- [Description of the task]:
Give again, word for word, each line below starting at the one that contains "Swap rows and columns icon" and ending at the one that contains "Image resolution: width=773".

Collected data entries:
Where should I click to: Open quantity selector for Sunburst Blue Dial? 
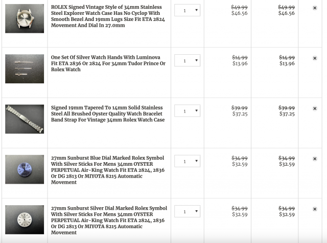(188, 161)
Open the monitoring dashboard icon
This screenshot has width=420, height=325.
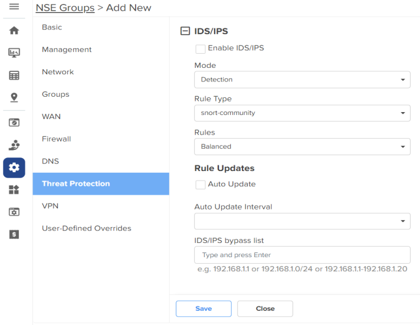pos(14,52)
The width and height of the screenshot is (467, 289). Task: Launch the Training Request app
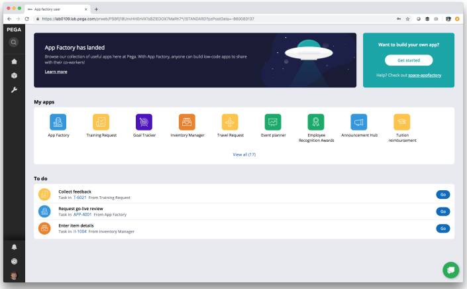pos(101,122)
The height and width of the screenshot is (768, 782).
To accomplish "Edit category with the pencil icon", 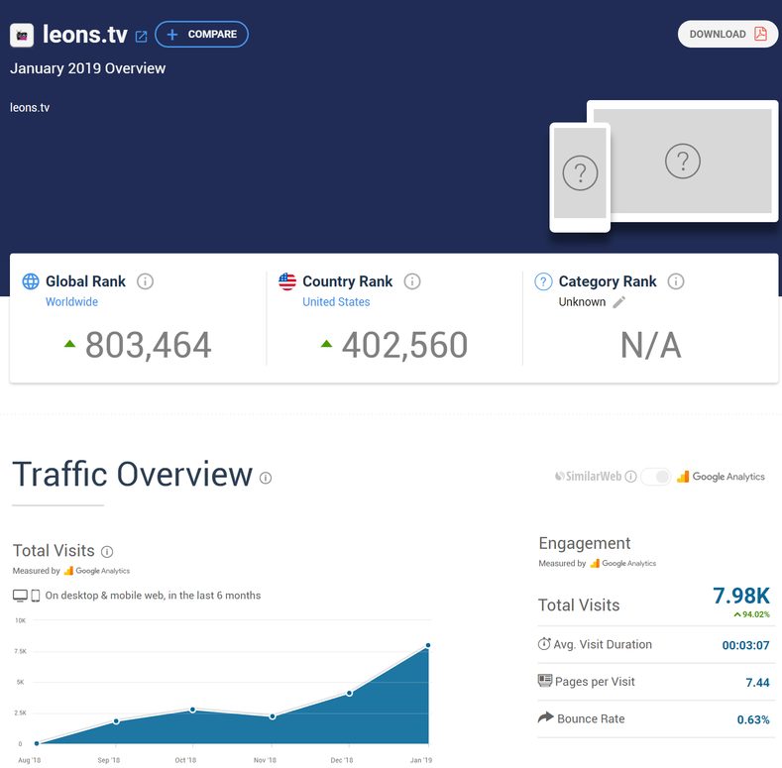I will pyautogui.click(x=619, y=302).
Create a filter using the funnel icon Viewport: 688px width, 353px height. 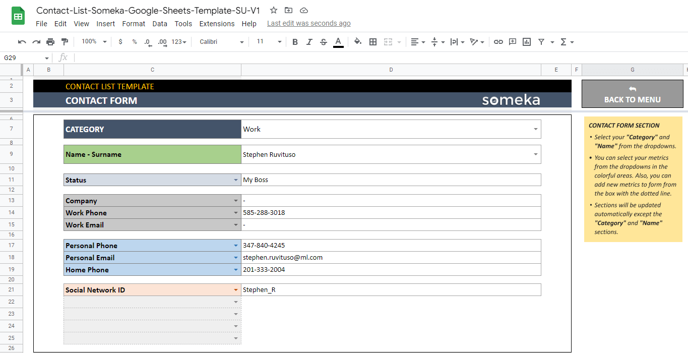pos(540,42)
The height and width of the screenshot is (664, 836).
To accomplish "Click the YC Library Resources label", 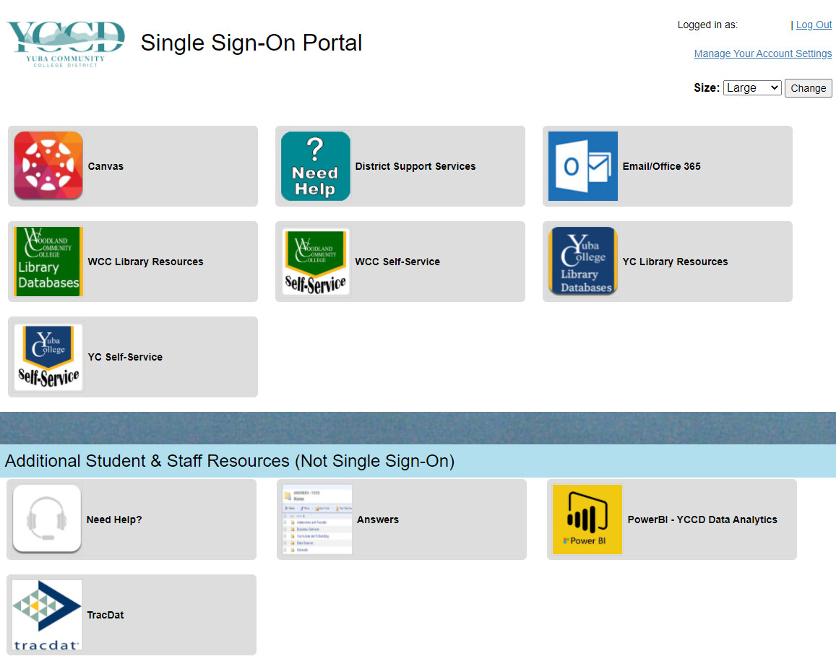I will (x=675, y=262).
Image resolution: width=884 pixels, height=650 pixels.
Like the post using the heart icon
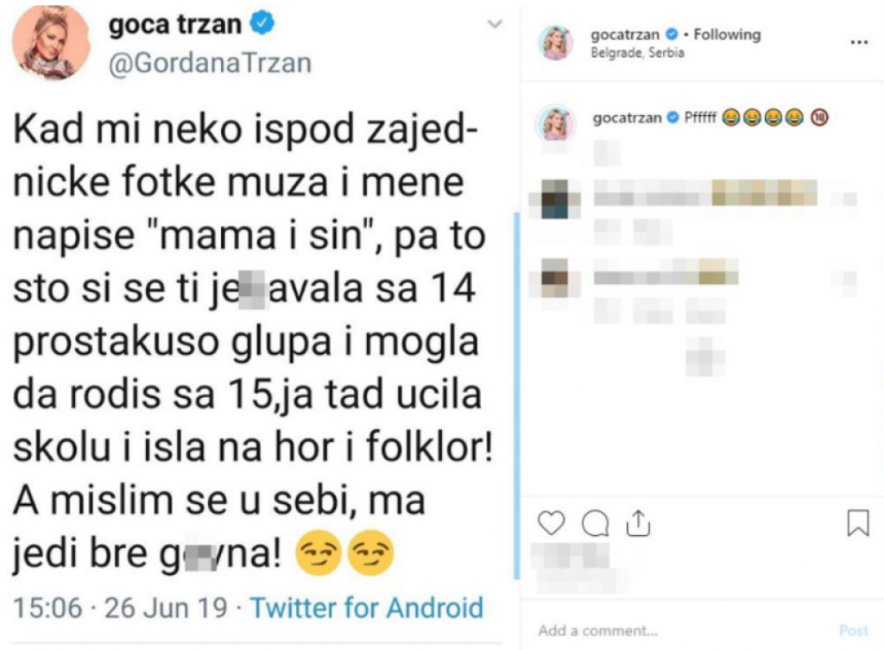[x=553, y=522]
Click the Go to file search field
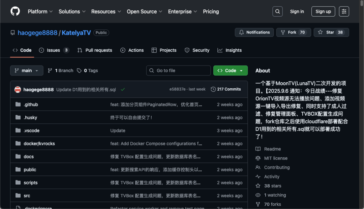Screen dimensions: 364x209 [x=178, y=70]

==

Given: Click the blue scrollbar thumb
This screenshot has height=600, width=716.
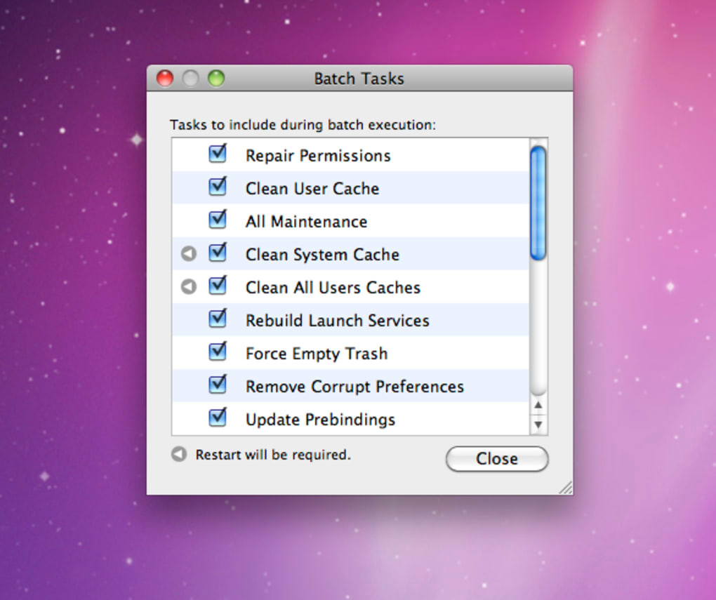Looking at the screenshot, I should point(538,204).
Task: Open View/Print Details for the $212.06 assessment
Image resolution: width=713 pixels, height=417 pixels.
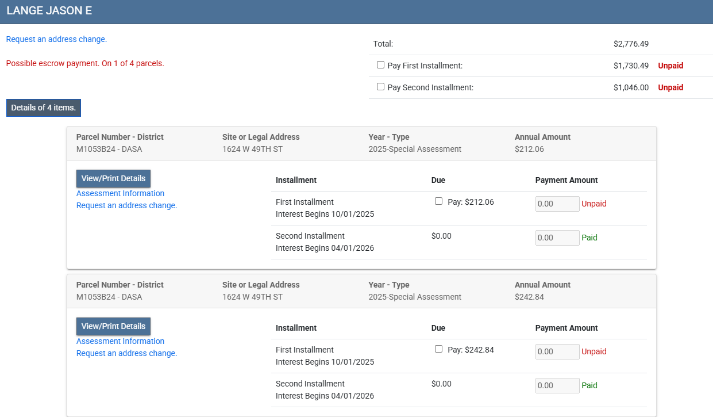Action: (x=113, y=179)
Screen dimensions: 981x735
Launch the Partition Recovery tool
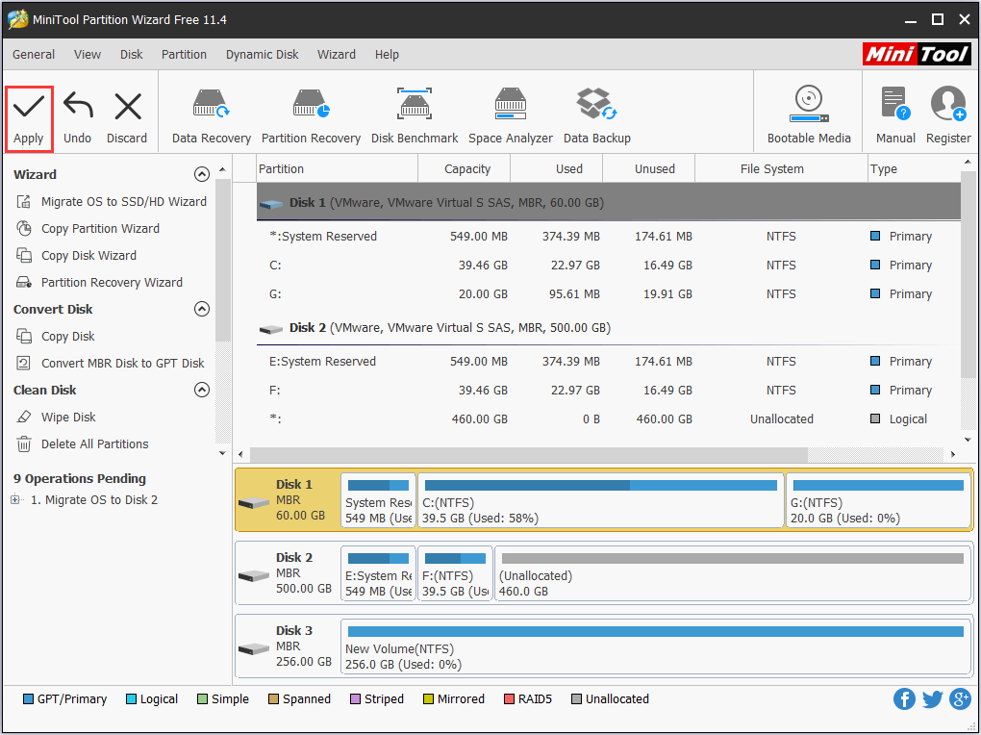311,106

...

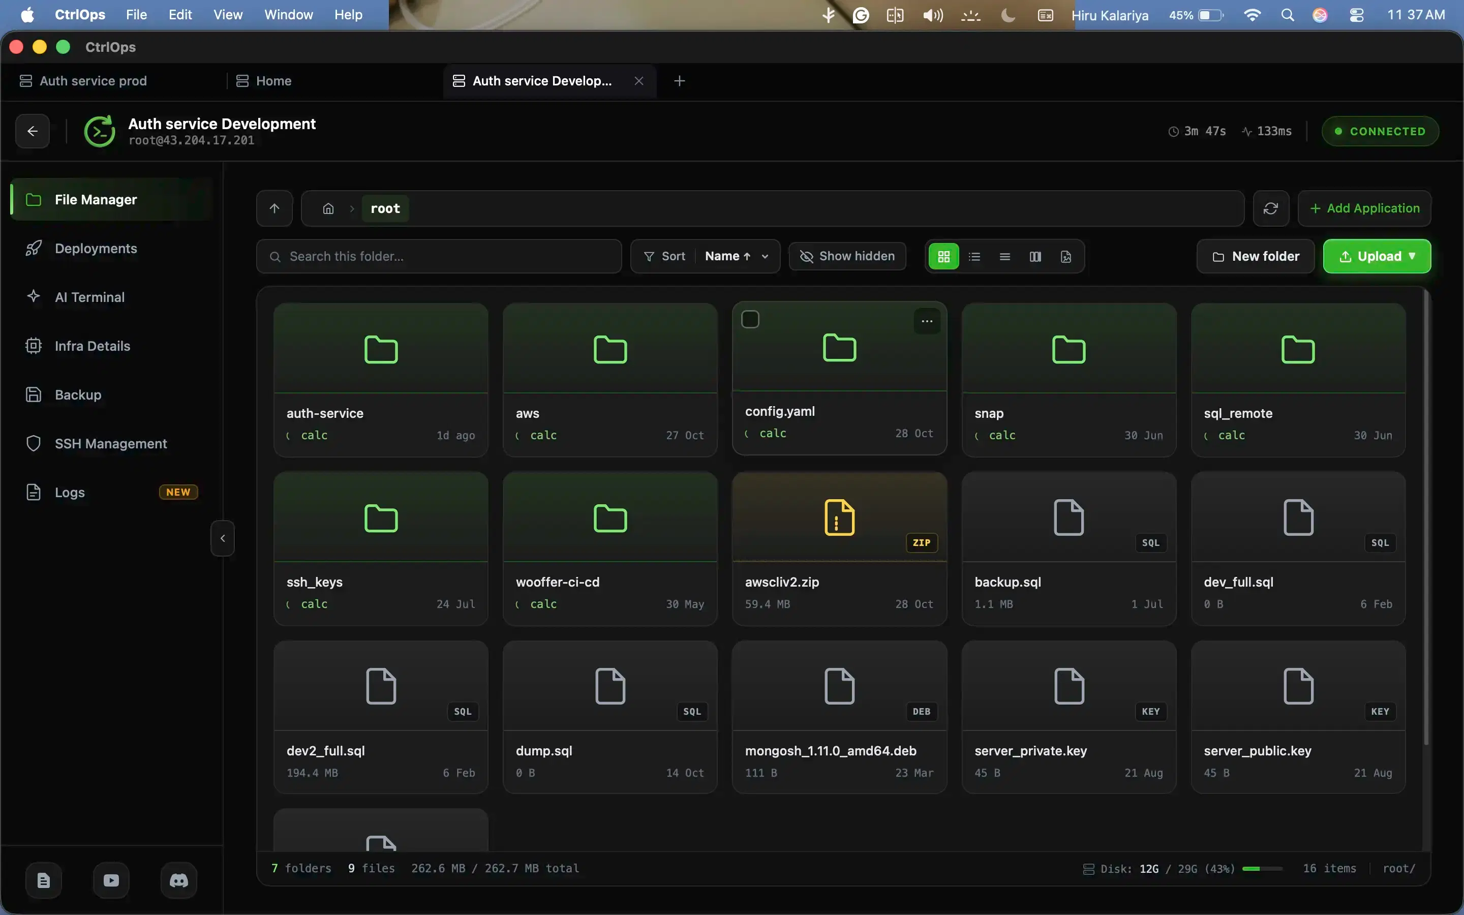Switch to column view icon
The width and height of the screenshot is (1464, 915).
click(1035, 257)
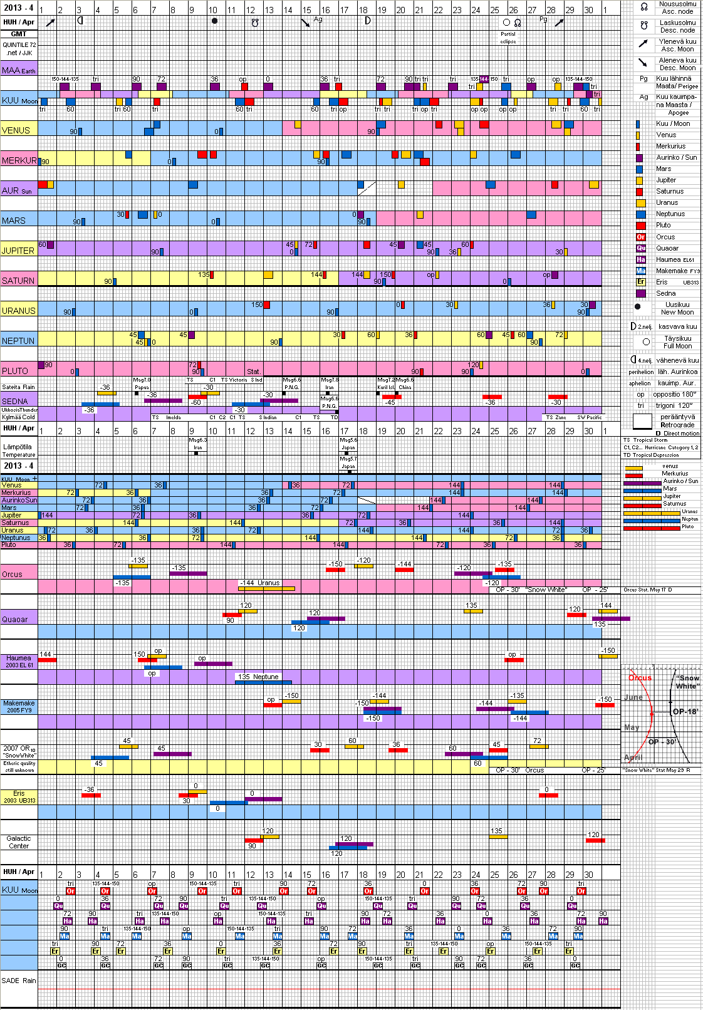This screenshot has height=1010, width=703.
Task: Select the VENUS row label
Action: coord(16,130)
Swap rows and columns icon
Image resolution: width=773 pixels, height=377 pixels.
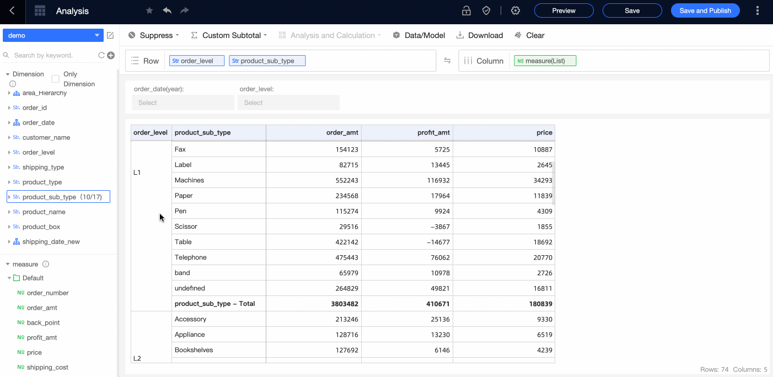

- [Exercise response]:
Swap rows and columns icon
Image resolution: width=773 pixels, height=377 pixels.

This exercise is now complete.